The Consumer Financial Protection Bureau has finalized temporary rules that will delay most foreclosures until next year, though the agency did create some exceptions that will allow mortgage servicers to begin the foreclosure process this year.

With foreclosure moratoriums ending, the CFPB said in a statement yesterday that the amendments to mortgage servicing rules would establish temporary safeguards to give borrowers enough time before foreclosure to explore other options, including loan modifications and selling their homes.

“As the nation shifts from the COVID-19 emergency to the economic recovery, we cannot be complacent about the dangers we still face,” CFPB Acting Director Dave Uejio said in a statement. “An unchecked wave of foreclosures would drain billions of dollars in wealth from the Black and Hispanic communities hardest hit by the pandemic and still recovering from the impact of the Great Recession just over a decade ago.”

Uejio added that a wave of foreclosures could destabilize the housing market for all consumers.

“We are giving homeowners the time and opportunity to make informed decisions about the best course of action for them and their families, whether that is seeking a loan modification or selling their home,” he said. “And we are giving mortgage servicers the flexibility they need to serve homeowners with dignity, while managing an unprecedented volume of borrowers seeking assistance.”

The CFPB’s new rules, which take effect on Aug. 31, apply only to mortgages on a borrower’s principal residence and do not cover reverse mortgages. Small servicers that are not currently subject to mortgage servicing regulations are exempt from the amendments.

The CFPB said more than 7 million homeowners deferred mortgage payments during the pandemic by entering COVID-19 hardship forbearance. About 2 million homeowners are still in forbearance, the CFPB said, projecting that more than half of those homeowners will remain in forbearance for more than a year. At least 900,000 homeowners are expected to exit forbearance between now and the end of the year, the CFPB said.

The Mortgage Bankers Association in its most recent weekly survey reported that the share of loans in forbearance has declined for 17 straight weeks, down to 3.91 percent of servicers’ volume as of June 20. Similar to the CFPB, the MBA estimates that 2 million homeowners are in forbearance plans.

Mike Fratantoni, MBA’s senior vice president and chief economist, said in a statement that the pace of new forbearance requests was low, but added that some homeowners who had exited forbearance have had to reenter, representing 6.2 percent of loans in forbearance as of June 20.

Foreclosure typically begins when borrowers are more than four months behind on their mortgage payments. The CFPB’s new rules provide borrowers with several safeguards, including:

  • Giving borrowers who exit forbearance until the end of 2021 to consider their next steps and pursue options other than foreclosure.
  • Allowing mortgage servicers to offer streamlined loan modifications to borrowers with COVID-19-related hardships without making borrowers submit paperwork for every option.
  • Requiring mortgage servicers to increase their outreach to borrowers before initiating foreclosure and to provide borrowers with information about repayment or other options.
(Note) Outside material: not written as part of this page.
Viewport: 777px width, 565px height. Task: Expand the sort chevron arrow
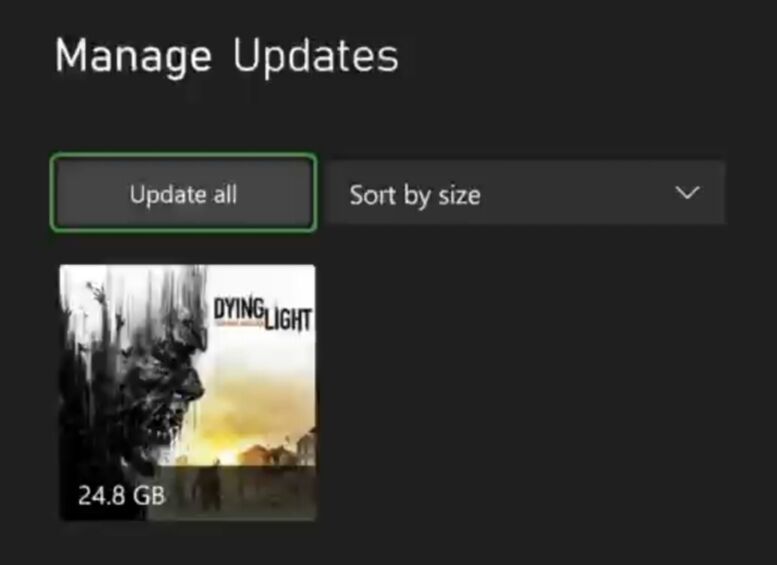[687, 192]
For borrowers who select one of the streamlined loan modification options, the CFPB also established several protections, including ensuring that the modification does not increase borrowers’ payments.

The CFPB will allow some foreclosures that have been frozen during the moratoriums to proceed. These include situations where borrowers have abandoned the property; were more than 120 days behind on their mortgage before March 1, 2020; are more than 120 days behind on their mortgage payments and have not responded to outreach from the mortgage servicer for 90 days; or have been evaluated for all options other than foreclosure and no available options remain.